■ What you will do: List every common name given for the plant in the witch hazel text below.

■ Selected passage:
Common Name: Witch Hazel, Snapping Hazelnut, Water-witch, Winterbloom

Scientific Name: Hamamelis virginiana (Genus Hamamelis is from two Greek words meaning "apple," which was a name for any fruit and "at the same time."  "Together with fruit" indicates that the previous year's fruit mature just as the flowers emerge in the fall)

 

Potpourri:  The name Witch Hazel is a misnomer, as it has to do with neither witches nor the hazelnut tree.  Witch is derived from the Old English word "wych," meaning "to bend."  It was applied to pliable branches that were used for dowsing, the practice of looking for water with a forked branch called a divining rod.  When early colonists came to North America, they found that the branches of H. virginiana would work for dowsing, and, since the leaves resembled those of the hazelnut tree, it became Witch Hazel. 

 

Native Americans used the Witch Hazel extensively as a medicine.  Believing that the Great Spirit had made the plant showy to attract their attention, they experimented, discovering that the leaves and twigs could be used to make an astringent for wounds and sore muscles and a tea to treat various respiratory maladies. Early colonists learned of the native medicine, and used it widely as a topical treatment for cuts, abrasions, and itching.

■ Excerpted data:
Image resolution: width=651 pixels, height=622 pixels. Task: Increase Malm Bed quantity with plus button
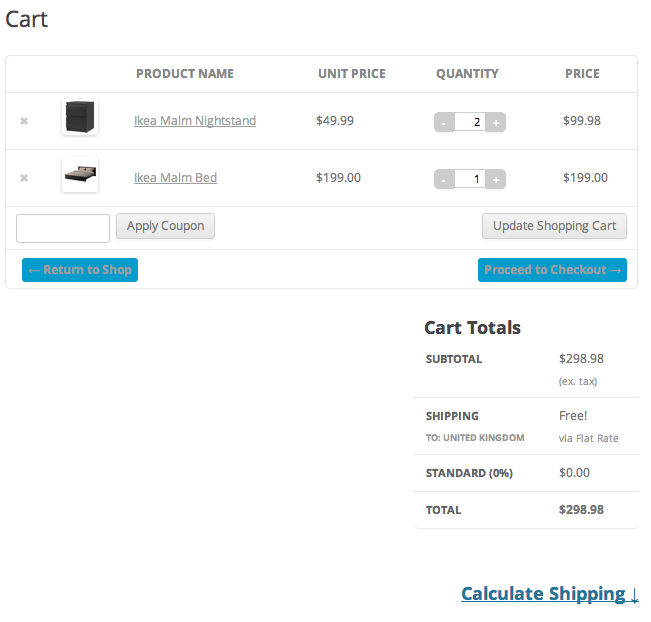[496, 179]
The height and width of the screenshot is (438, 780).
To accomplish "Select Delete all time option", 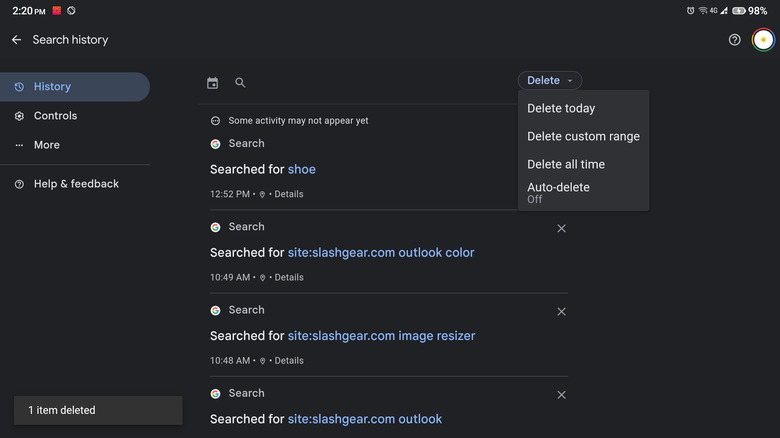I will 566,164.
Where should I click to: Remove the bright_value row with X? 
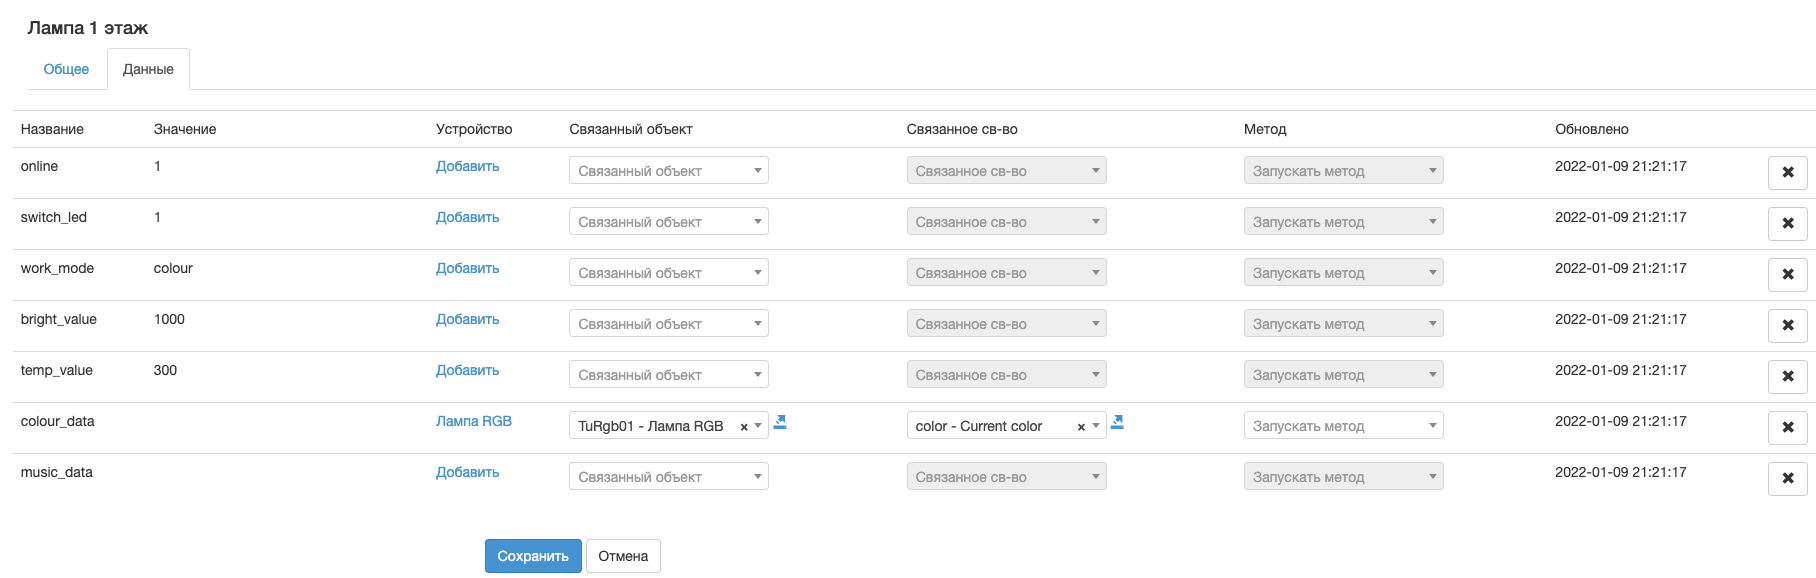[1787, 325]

■ Reply: Witch Hazel, Snapping Hazelnut, Water-witch, Winterbloom